Ever since the Romans originally settled here in 43BC (known as Lugdunam until the Middle Ages), Lyon has been a strategic crossroads between the North and South of Europe. Built around the Rhône and Saône rivers, it’s almost squashed together with its tall buildings to compensate for the two imposing Fourvière and Croix-Rousse hills. Historical echoes of commerce ring throughout the City, as we imagine crammed sailing boats vying for trades in wine, spices and especially local silk fabrics, an industry that has flourished since the 15th Century.

Lyon France River Saône

Old Lyon

We started with a visit to the Medieval Vieux Lyon, on the Rive Gauche (left bank), made up of Saint Georges, Saint Jean, and Saint Paul. Directly under the towering Fourvière Basilica, on a beautiful clear day the panoramic view of the city is (literally) breathtaking after the climb to the top.  As Lyon’s Wintery February met us with wind and rain, we’ll leave that for our next visit. Museums were our answer, such as the Musée Miniature et Cinéma which shows props, realistic miniatures and special effects; and the Guignol Workshop Theatre, which not only highlights Lyon as the birthplace in 1808 of the Guignol puppets (much like Punch & Judy) but Damien Wels is the only Meilleur Ouvrier de France (best craftsman) in this domaine as sculptor and puppet-maker.

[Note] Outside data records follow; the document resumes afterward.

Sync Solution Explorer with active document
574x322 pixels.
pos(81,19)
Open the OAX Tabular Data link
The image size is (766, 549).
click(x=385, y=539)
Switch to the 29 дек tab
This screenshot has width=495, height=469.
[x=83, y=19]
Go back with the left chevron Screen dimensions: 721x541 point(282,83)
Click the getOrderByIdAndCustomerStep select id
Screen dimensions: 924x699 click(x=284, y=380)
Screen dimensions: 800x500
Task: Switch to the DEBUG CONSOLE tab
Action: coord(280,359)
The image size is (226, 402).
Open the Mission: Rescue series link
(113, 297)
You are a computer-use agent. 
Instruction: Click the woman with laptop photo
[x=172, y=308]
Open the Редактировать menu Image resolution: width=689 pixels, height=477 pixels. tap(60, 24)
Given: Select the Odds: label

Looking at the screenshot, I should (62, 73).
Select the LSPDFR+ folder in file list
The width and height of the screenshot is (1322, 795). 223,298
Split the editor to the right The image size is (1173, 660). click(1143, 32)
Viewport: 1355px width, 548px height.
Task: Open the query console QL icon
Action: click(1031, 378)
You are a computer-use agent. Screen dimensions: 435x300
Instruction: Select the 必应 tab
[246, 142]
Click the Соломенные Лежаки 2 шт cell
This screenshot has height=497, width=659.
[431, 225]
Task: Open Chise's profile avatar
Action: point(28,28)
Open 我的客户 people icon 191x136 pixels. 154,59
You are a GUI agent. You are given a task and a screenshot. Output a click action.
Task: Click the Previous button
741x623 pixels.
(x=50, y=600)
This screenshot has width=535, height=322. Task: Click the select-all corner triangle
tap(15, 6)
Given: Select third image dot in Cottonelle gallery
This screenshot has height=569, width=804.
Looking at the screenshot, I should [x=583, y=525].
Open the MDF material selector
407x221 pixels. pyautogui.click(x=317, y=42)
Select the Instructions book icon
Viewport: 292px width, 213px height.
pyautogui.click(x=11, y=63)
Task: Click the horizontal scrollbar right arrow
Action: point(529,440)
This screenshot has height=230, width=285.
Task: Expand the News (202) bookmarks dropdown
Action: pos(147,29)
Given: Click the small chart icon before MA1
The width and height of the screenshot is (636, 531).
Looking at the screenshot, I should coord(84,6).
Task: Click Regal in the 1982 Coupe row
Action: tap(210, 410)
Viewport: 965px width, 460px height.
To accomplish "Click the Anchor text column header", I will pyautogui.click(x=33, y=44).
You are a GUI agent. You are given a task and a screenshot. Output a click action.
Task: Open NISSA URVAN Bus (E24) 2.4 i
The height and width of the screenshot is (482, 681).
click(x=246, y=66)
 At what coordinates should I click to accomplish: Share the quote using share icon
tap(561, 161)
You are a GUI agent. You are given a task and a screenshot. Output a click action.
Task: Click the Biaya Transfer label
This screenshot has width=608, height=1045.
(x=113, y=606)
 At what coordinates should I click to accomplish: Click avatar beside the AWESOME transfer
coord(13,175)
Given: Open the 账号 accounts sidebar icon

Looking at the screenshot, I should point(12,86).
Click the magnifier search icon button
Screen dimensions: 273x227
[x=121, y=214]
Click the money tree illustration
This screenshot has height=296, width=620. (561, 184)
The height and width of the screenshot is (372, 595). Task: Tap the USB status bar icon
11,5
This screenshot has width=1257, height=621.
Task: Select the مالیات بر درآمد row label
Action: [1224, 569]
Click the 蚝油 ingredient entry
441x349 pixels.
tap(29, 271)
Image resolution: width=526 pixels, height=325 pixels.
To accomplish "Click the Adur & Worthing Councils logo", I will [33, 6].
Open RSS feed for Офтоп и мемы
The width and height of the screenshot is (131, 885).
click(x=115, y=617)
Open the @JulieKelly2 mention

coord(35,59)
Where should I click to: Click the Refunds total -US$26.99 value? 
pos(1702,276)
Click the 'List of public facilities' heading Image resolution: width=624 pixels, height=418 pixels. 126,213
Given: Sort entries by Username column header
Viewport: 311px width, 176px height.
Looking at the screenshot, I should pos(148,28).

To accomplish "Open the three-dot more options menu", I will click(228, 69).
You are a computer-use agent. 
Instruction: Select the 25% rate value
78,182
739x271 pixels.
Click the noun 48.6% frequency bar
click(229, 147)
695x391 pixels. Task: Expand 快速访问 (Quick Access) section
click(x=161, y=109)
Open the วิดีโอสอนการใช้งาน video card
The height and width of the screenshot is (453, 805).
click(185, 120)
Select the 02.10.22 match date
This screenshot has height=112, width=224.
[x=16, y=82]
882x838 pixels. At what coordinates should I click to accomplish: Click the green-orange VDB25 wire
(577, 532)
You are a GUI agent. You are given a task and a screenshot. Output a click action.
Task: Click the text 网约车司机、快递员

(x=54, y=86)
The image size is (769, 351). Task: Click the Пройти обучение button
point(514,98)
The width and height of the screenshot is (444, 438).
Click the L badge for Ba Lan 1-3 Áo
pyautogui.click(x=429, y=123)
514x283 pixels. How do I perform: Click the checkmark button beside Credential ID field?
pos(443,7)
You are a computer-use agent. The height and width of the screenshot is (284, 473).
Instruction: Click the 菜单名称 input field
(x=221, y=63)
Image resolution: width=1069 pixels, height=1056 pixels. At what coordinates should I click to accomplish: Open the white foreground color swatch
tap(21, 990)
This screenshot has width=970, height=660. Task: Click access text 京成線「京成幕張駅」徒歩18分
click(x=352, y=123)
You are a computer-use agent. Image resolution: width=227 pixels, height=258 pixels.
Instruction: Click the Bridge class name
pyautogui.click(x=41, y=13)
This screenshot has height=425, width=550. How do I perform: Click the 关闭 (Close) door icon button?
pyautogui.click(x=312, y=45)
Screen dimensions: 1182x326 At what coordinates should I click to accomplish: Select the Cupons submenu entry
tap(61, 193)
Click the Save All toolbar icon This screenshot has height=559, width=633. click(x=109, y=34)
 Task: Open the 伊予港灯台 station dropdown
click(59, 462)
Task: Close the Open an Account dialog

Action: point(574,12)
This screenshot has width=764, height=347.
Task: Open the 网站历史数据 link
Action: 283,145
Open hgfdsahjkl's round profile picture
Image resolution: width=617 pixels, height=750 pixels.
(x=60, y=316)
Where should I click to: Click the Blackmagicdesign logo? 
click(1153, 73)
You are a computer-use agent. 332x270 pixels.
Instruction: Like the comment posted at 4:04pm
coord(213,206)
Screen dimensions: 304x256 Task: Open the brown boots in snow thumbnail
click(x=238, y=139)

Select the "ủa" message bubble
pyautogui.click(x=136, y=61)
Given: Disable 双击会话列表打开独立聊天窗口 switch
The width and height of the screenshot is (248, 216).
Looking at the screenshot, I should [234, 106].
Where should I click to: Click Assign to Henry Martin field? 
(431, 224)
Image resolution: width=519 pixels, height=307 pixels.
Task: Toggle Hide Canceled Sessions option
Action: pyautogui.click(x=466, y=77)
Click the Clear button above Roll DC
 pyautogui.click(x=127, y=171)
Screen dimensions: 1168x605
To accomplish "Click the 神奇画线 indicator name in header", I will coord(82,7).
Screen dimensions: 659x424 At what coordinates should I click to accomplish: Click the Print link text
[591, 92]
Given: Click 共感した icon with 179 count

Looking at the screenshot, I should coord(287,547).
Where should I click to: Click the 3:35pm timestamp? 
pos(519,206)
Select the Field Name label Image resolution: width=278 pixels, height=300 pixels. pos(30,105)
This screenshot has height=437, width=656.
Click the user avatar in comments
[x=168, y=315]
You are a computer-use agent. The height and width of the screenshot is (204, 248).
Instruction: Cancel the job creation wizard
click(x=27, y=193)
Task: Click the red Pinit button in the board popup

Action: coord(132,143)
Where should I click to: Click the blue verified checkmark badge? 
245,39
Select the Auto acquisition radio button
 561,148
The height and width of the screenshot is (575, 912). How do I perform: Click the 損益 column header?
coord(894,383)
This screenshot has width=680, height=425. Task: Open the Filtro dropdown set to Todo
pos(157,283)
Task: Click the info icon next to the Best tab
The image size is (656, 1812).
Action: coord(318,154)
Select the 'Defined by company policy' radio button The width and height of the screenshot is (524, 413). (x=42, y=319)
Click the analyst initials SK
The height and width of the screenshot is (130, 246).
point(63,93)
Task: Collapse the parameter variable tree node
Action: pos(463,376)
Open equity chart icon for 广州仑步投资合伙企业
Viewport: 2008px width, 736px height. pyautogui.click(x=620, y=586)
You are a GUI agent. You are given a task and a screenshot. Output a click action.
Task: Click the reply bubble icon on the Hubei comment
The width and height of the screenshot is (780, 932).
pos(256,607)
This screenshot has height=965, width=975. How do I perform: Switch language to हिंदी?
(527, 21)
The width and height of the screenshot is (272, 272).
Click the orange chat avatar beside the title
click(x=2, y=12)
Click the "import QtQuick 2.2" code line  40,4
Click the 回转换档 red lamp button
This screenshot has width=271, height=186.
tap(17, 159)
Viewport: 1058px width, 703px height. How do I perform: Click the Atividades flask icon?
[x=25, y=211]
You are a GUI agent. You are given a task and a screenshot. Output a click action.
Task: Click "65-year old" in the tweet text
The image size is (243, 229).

Traboules passageways in Lyon

What are Traboules?

If you’re like me and fascinated by historical French doorsyou’re in for a treat. Behind many of them are secret passageways, called Traboules. The Traboules in Lyon are unique in the world and date back to the Renaissance. Coming from the Latin for “passing through”, there are 350 of these secret narrow passages in the city. They were created as direct paths for the local silk workers (les Canuts) to transport their fabrics protected from the rain – so to avoid weaving in and out (sorry, can never resist an opportunity for a terrible pun) between their workshops and the crowded streets.

Like any of the locals, our friend, Jean-Paul who owns a gorgeous little gift shop in Rue Saint Jean, is familiar with the traboules. There are 24 of them in Rue Saint Jean alone! He led us to Number 7 as a short-cut to get to our restaurant that night: instead of walking around a couple of maze-like streets, we were directly led to Number 7 right on the Quai Romain Rolland.

It was our first experience of trabouling – yes, apparently it’s a French verb, to Traboule: so, j’ai traboulé! Avez-vous traboulez?

silk weavers history in Lyon

For a better idea of Lyon’s main industry, we headed up the “hill that worked” of the Croix-Rousse to visit the silk weavers’ museum. The Maison des Canuts (rue d’Ivry) demonstrates how silk was made using Jacquard looms and depicts the deplorable living and working conditions (the workplace was also their living quarters), leading to many uprisings from the 1830s, also penned in Hugo’s “Les Misérables”.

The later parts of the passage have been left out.